I exchanged some PMs with Dado at DTMPower.net and he seems to think this will be the last of Tom's events named Bimmerfest East and will be changing the name. So let's hope so.


----------



## Elwood (Dec 20, 2002)

> The autocross is $30 for BMWCCA members and $40 for non-BMWCCA members. Same as always.
> 
> www.nybmwcca.org
> 
> Check their site for more information regarding the autocross.


 http://forum.e46fanatics.com/showthread.php?p=1973169#post1973169


----------



## rumratt (Feb 22, 2003)

I'm going to get myself into trouble over there. 

http://forum.e46fanatics.com/showpost.php?p=1973279&postcount=112


----------



## scottn2retro (Mar 20, 2002)

rumratt said:


> I'm going to get myself into trouble over there.
> 
> http://forum.e46fanatics.com/showpost.php?p=1973279&postcount=112


 :rofl:


----------



## Elwood (Dec 20, 2002)

rumratt said:


> I'm going to get myself into trouble over there.
> 
> http://forum.e46fanatics.com/showpost.php?p=1973279&postcount=112


such a trouble maker


----------



## rumratt (Feb 22, 2003)

BTW, did you notice the comments like "This will be my first bimmerfest. I'm so excited."

Jon, maybe you should wait for them to get really popular here, then demand a huge fee for them to keep using it. :eeps:


----------



## scottn2retro (Mar 20, 2002)

rumratt said:


> BTW, did you notice the comments like "This will be my first bimmerfest. I'm so excited."
> 
> Jon, maybe you should wait for them to get really popular here, then demand a huge fee for them to keep using it. :eeps:


He wouldn't even work with Bimmerfest for free, much less pay a fee. :tsk:

I guess I couldn't resist throwing in my $.02 as well (damn troll)


----------



## rumratt (Feb 22, 2003)

scottn2retro said:


> I guess I couldn't resist throwing my $.02 as well (damn troll)

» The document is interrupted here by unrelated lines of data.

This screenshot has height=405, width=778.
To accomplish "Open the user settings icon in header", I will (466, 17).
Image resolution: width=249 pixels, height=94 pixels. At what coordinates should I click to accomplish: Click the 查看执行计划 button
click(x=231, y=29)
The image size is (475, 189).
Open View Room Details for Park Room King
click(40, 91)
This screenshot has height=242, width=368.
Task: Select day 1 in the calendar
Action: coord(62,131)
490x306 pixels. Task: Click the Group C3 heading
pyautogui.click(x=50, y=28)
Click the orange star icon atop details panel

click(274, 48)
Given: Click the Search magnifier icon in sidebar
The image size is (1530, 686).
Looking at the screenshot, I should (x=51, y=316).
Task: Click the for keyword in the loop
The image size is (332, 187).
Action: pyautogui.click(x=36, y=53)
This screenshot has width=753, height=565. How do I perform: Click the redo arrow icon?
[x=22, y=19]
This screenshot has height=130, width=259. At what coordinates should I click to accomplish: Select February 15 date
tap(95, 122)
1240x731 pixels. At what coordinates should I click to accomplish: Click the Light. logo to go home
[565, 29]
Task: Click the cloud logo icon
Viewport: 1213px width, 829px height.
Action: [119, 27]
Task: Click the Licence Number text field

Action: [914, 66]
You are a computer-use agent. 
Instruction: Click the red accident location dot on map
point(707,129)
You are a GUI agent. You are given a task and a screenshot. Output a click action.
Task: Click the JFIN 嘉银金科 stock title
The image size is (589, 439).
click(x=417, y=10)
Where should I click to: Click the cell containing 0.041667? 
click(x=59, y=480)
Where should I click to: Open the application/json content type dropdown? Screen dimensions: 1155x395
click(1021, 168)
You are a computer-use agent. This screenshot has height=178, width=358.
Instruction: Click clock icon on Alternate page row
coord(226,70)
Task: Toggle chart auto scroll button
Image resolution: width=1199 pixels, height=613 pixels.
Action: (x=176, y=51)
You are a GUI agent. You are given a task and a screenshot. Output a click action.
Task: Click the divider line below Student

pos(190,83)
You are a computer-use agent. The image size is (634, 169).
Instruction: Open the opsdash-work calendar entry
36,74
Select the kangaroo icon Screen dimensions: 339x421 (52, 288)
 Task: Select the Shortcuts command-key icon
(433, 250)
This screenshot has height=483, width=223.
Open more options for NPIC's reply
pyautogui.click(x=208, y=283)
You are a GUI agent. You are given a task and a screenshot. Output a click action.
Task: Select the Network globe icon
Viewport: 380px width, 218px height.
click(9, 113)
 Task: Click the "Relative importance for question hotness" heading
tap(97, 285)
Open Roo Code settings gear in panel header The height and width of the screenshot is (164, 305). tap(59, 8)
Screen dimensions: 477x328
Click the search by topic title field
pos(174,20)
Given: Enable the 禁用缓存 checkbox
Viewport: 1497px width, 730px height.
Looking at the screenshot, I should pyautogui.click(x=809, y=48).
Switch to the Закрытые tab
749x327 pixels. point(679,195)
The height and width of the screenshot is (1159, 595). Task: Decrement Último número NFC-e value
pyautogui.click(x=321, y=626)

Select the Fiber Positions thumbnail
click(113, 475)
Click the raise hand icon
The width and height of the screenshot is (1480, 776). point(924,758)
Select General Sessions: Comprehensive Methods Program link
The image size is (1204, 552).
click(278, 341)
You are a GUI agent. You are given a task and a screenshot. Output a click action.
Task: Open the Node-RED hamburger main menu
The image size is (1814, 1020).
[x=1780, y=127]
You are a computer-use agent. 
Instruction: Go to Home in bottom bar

Just saw that. :rofl: And I thought *I* was stirring up trouble.


----------



## Fzara2000 (Jan 22, 2004)

rumratt said:


> I'm going to get myself into trouble over there.
> 
> http://forum.e46fanatics.com/showpost.php?p=1973279&postcount=112


You will. Count on it tonight.

But I agree with him (no offense rumratt). Jon, if you're going to do something about this event, do it now, because it might be too late if you wait another week.

Either to talk to the guy running the event, Nassau Coleseum, or lawyers, because staying quiet will make them do this again. I have nothing wrong with them, or their event/people/organization, but from a serious standpoint, what they're doing is illegal and shouldnt be put up with.


----------



## scottn2retro (Mar 20, 2002)

Fzara2000 said:


> You will. Count on it tonight.
> 
> But I agree with him (no offense rumratt). Jon, if you're going to do something about this event, do it now, because it might be too late if you wait another week.
> 
> Either to talk to the guy running the event, Nassau Coleseum, or lawyers, because staying quiet will make them do this again. I have nothing wrong with them, or their event/people/organization, but from a serious standpoint, what they're doing is illegal and shouldnt be put up with.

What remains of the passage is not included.